By Clayton M.
Christensen, Andrew Waldeck, And Rebecca Fogg
October 30, 2017
Finally,
health care, which has been largely immune to the forces of disruptive innovation, is beginning to change.
Seeing the potential to improve health with simple primary-care strategies,
some of the biggest incumbent players are inviting new entrants focused on
empowering consumers into their highly regulated ecosystems, bringing down
costs.
This shift
is long overdue. Whereas new technologies, competitors, and business models
have made products and services more affordable and accessible in media,
finance, retail, and other sectors, U.S. health care keeps getting costlier. It
is now by far the world’s most expensive system per capita, about twice that of
the UK, Canada, and Australia, with chronic conditions such as diabetes and
heart disease now accounting for more than 80% of total spending.
These
astronomical costs are largely due to the way competition works in American health
care. Employers and insurance companies — not end consumers — call the
shots on what kind of care they will pay for. Large hospitals and physician
practices, in turn, compete as if they’re in an arms race to attract payers,
adding advanced diagnostic gear or new surgical wings to differentiate, driving
up costs.
In most
industries, disruption comes from startups. Yet almost all health care
innovation funded since 2000 has been for sustaining the industry’s business
model rather than disrupting it. Our analysis of Pitchbook Data shows that more than $200
billion has been poured into health care venture capital, mostly in biotech,
pharma, and devices where advances typically make health care more
sophisticated — and expensive. Less than 1% of those investments have focused
on helping consumers to play a more active role in managing their own health,
an area ripe for disruptive approaches.
The Whole-Person Approach
One big
incumbent that has become more receptive to disruptive innovation is the
insurance giant Humana. It has partnered with Boston-based startup Iora Health.

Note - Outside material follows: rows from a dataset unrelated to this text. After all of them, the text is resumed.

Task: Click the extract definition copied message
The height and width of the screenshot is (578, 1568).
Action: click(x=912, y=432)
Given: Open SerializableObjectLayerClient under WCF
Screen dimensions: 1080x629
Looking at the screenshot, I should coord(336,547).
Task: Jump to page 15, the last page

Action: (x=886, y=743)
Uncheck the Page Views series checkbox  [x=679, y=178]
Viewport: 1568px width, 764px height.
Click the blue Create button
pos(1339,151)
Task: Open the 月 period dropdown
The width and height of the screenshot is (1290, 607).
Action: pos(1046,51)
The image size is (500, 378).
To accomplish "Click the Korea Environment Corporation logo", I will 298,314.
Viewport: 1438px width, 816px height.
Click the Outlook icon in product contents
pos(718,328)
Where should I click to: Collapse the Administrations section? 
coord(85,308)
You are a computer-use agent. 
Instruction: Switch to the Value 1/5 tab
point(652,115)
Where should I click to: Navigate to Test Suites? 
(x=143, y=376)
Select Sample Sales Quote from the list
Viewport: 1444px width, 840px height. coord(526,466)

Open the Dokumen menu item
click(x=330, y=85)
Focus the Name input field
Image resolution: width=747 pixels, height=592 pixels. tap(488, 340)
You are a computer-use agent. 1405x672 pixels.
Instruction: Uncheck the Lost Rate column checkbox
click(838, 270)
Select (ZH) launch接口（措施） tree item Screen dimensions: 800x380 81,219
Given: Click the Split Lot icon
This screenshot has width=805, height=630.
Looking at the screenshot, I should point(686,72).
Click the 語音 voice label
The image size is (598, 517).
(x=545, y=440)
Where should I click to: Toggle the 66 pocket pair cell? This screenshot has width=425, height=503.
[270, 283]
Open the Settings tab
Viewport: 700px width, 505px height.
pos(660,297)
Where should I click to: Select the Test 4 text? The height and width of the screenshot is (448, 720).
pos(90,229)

Created by physician-entrepreneur Rushika Fernandopulle, Iora has advanced a
disruptive primary-care model that uses relatively inexpensive, nonphysician
health coaches to identify patients’ unhealthy habits and life styles and guide
them toward better choices, before health problems arise or become serious.
Since its founding in 2010, Iora has attracted more than $123 million in
funding and now operates 37 practices serving 40,000 patients in 11
states. Iora trains health coaches to become the consumer’s advocate, acting as
the quarterback of an extended care team that includes a physician. When
visiting an Iora clinic, the patient meets with the coach to establish a health
agenda before seeing the doctor. After the patient sees the physician, the
health coach and patient debrief to ensure the patient can confidently
pursue the agreed-upon health goals — for example, by adopting
new health habits. The coach then serves as the patient’s connection with the
Iora team, and creates accountability.
Another
feature of the Iora model is the morning huddle, when the entire care team
invests an hour discussing the health status of the clinic’s population.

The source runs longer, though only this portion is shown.